### SÉRIE D'EXERCICES
• A. Dans le billet sur Costa-Gavras, relevez chacun des propos du cinéaste placés entre guillemets « ».
• B. Rédigez la suite du billet sur Costa-Gavras en partant de sa dernière phrase.

### EXTRAIT DU TEXTE
Billet philosophique

Un tabou révélateur

20 février 2009, par Roger Orlu

Le grand cinéaste militant Costa-Gavras, 76 ans, vient de sortir son 17ème long métrage, "Eden à l’Ouest". Ce film, très touchant selon plusieurs critiques, raconte l’aventure pénible d’un migrant dit "clandestin", qui rêve de rejoindre Paris. Dans un entretien avec "l’Humanité-Dimanche", Costa-Gavras explique que son œuvre met l’accent sur les injustices et les humiliations dont souffrent de nombreuses personnes de la part des pays riches et sur le fait que « la solution est entre les mains du pouvoir politique ».
Il ajoute que l’intégration de tous les citoyens doit être « le projet collectif d’une société » et que « c’est un enjeu décisif, qui nécessite d’aborder la répartition des richesses au niveau mondial ». Pour le réalisateur de "Z" (1969), qui dénonçait la dictature des colonels en Grèce et la complicité entre le pouvoir politique et l’appareil judiciaire, « c’est une dictature économique à laquelle nous avons à faire aujourd’hui. Ce ne sont plus les élus que nous envoyons à l’Assemblée qui nous dirigent mais les grands patrons. On ne peut que constater où cela nous a menés, à cette crise qui va être longue et profonde. Et ce n’est pas en allumant un petit ventilateur qui brasse beaucoup d’air qu’on sortira de l’impasse… ». (1)

### EXTRAIT DU LISTING

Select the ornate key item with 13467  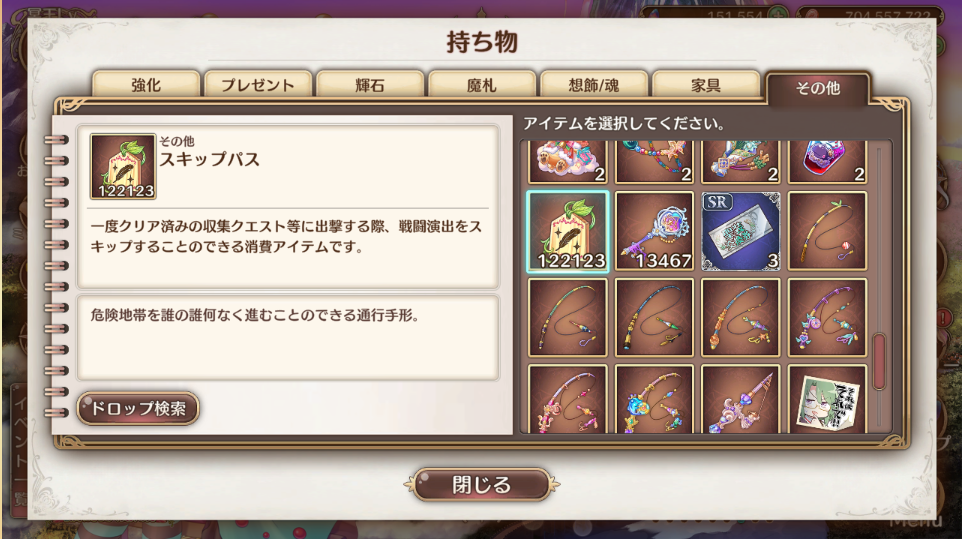(x=655, y=231)
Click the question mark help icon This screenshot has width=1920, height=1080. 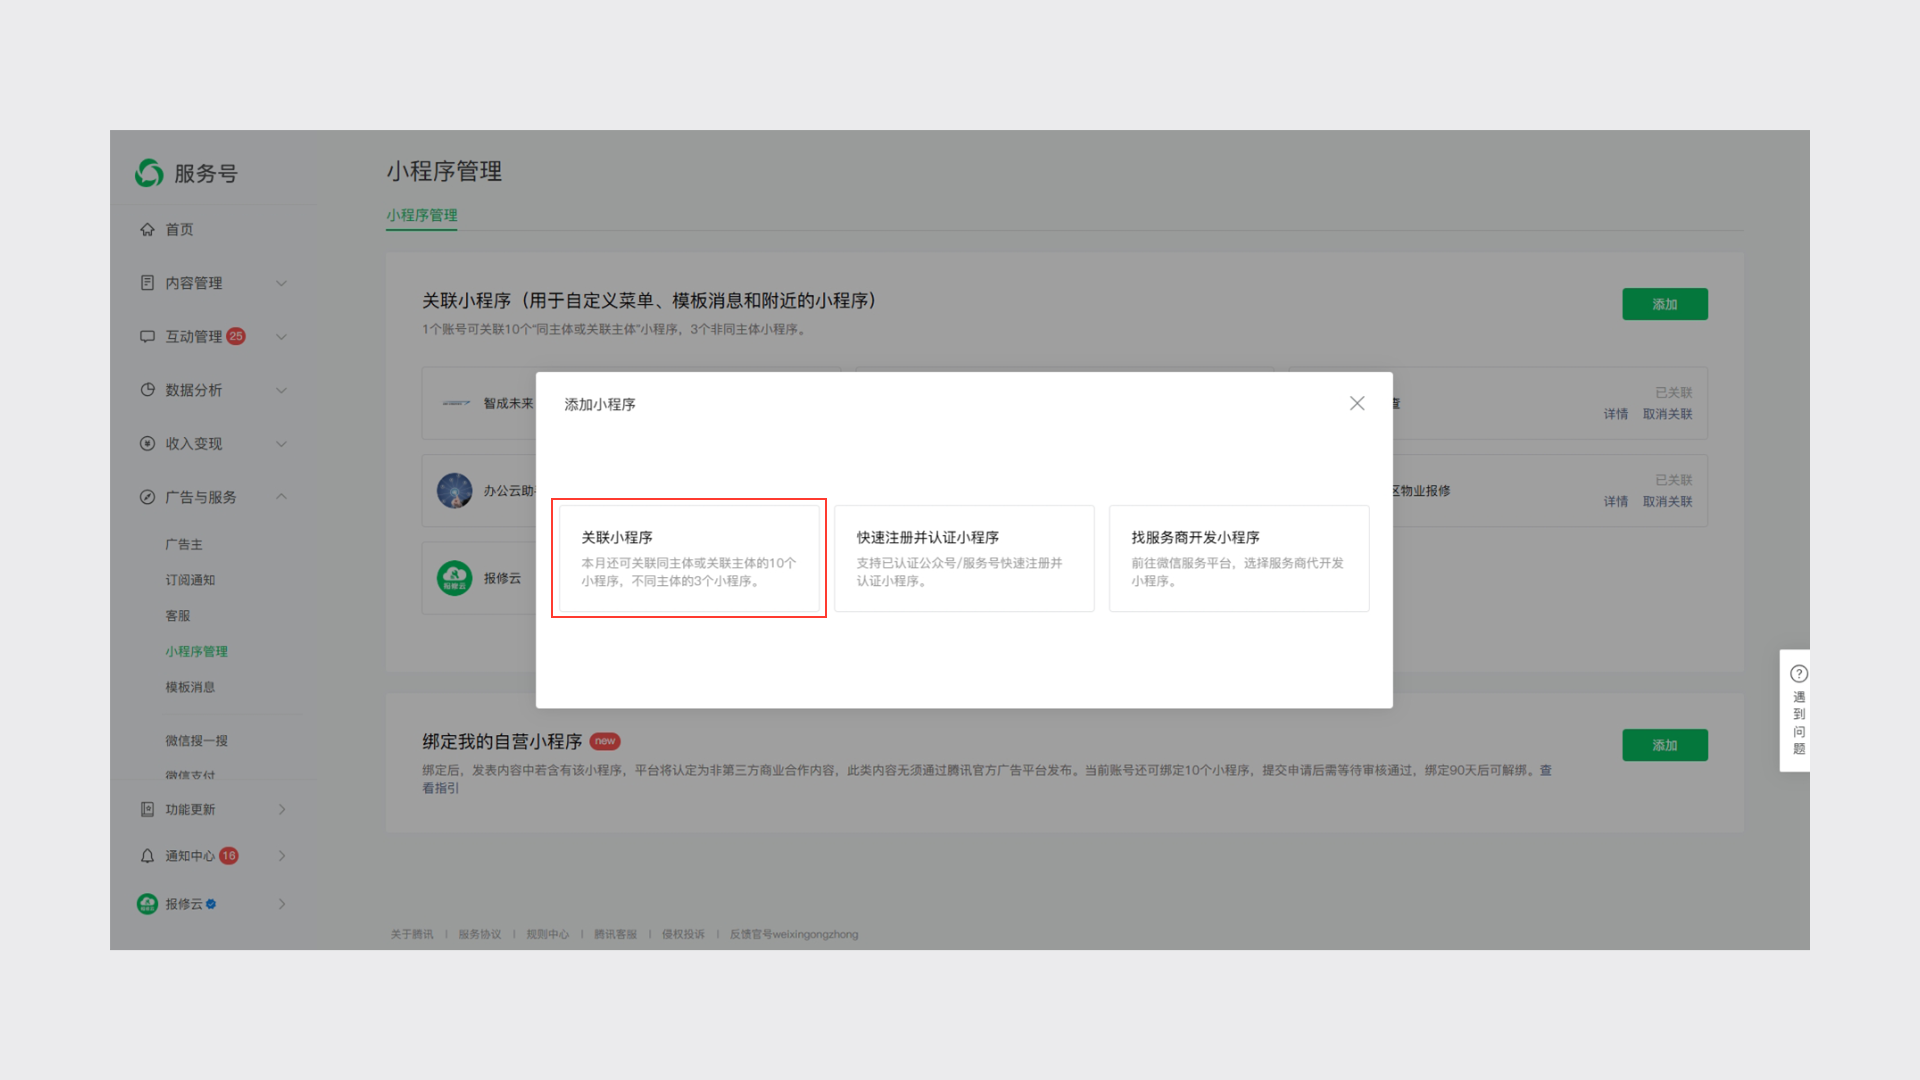[1798, 674]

### CORRIGÉS DES EXERCICES
• A.
1. « la solution est entre les mains du pouvoir politique »
2. « le projet collectif d'une société »
3. « c'est un enjeu décisif, qui nécessite d'aborder la répartition des richesses au niveau mondial »
4. « c'est une dictature économique à laquelle nous avons à faire aujourd'hui. Ce ne sont plus les élus que nous envoyons à l'Assemblée qui nous dirigent mais les grands patrons. On ne peut que constater où cela nous a menés, à cette crise qui va être longue et profonde. Et ce n'est pas en allumant un petit ventilateur qui brasse beaucoup d'air qu'on sortira de l'impasse… »

• B.
Une délinquance institutionnalisée

Tous les jours, nous avons des illustrations des effets tragiques de cette dictature des rois de l’argent dans le monde. Mais rarement les médias au service de ce régime ne cherchent à faire connaître les causes de ces malheurs et donc leurs responsables.
Par exemple, après les drames survenus cette semaine en Guadeloupe dans le cadre du mouvement social qui soulève tous les DOM, la tendance dominante des commentateurs consiste à stigmatiser « les bandes qui profitent du malaise pour aller voler ». Mais pourquoi ne s’interrogent-ils pas sur les raisons profondes qui conduisent des jeunes chômeurs, exclus et précaires, sans moyens ni raisons de vivre, à saisir une occasion de se rebeller comme ils l’entendent ?
Pourquoi ne dénoncent-ils pas les riches qui profitent de ce système barbare pour voler tous les jours les richesses produites par le travail ? Et pourquoi l’État se fait-il le complice de cette délinquance institutionnalisée ?

Des voleurs non sanctionnés

Mardi soir, dans l’émission "Complément d’enquête" diffusée par Tempo, plusieurs responsables économiques et politiques de France ont reconnu que la crise actuelle est le résultat d’une accumulation de profits abusifs exercée par les spéculateurs, les patrons et les actionnaires, au détriment du monde du travail. Ces abus de voleurs qui empochent les sous sur le dos des travailleurs sans travailler eux-mêmes seront-ils sanctionnés ? Bien sûr que non. Or Jean-Marie Messier, l’ancien patron de Vivendi Universal, explique clairement que « le capitaliste spéculateur vend quelque chose qu’il n’a pas ». Ce qui est bien du vol.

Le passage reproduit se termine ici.